→ Try it
Every entry below should be printed exactly, without its images.

→ Task input
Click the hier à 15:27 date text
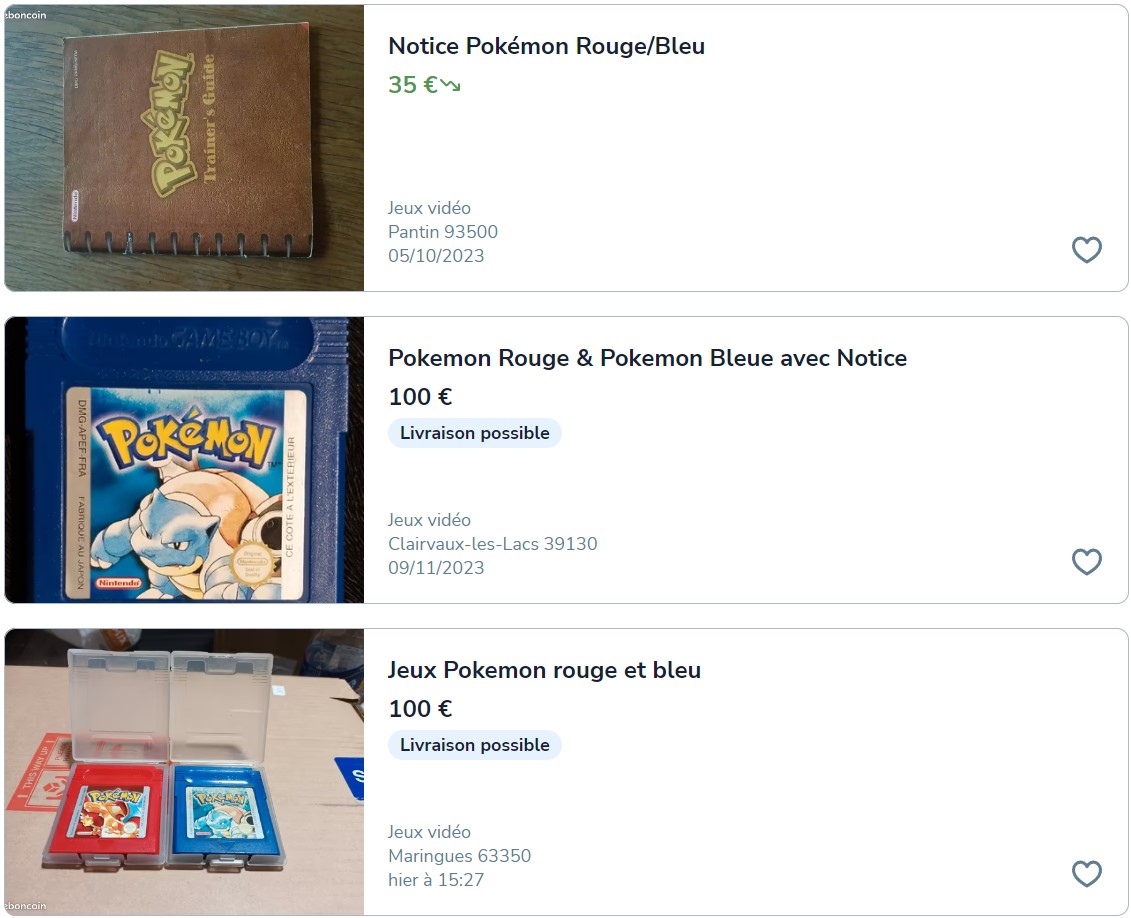The width and height of the screenshot is (1131, 918). tap(436, 880)
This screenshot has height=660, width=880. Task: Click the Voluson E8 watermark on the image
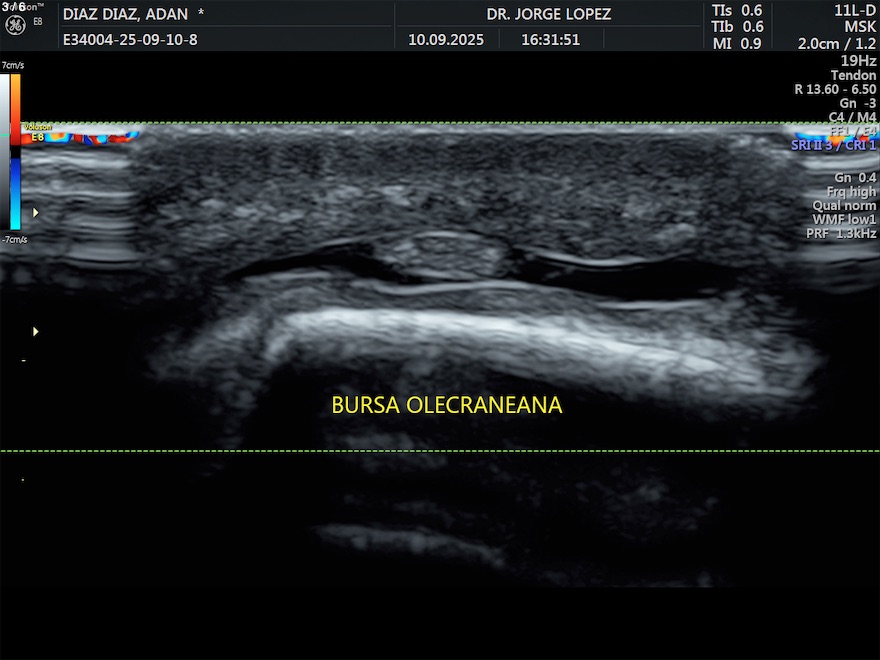35,132
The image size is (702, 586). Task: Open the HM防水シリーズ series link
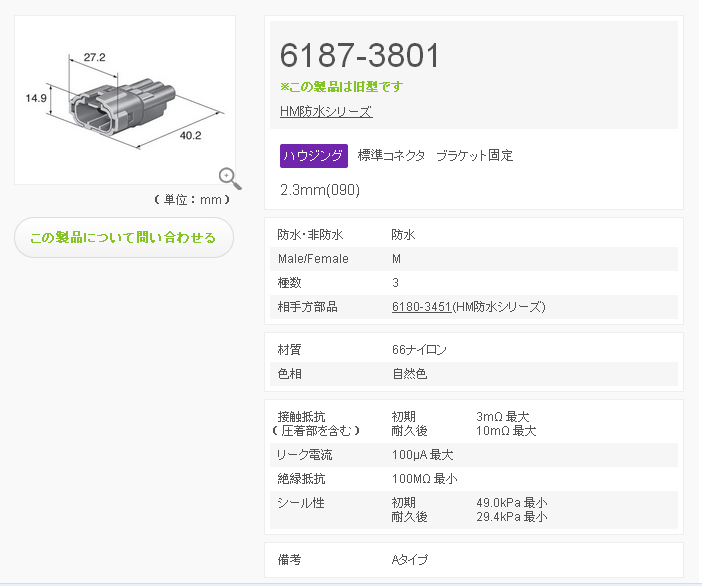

→ Solution for this problem
Click the hier à 15:27 date text
The width and height of the screenshot is (1131, 918). tap(436, 880)
This screenshot has height=660, width=880. Task: Click the Voluson E8 watermark on the image
35,132
The image size is (702, 586). Task: Open the HM防水シリーズ series link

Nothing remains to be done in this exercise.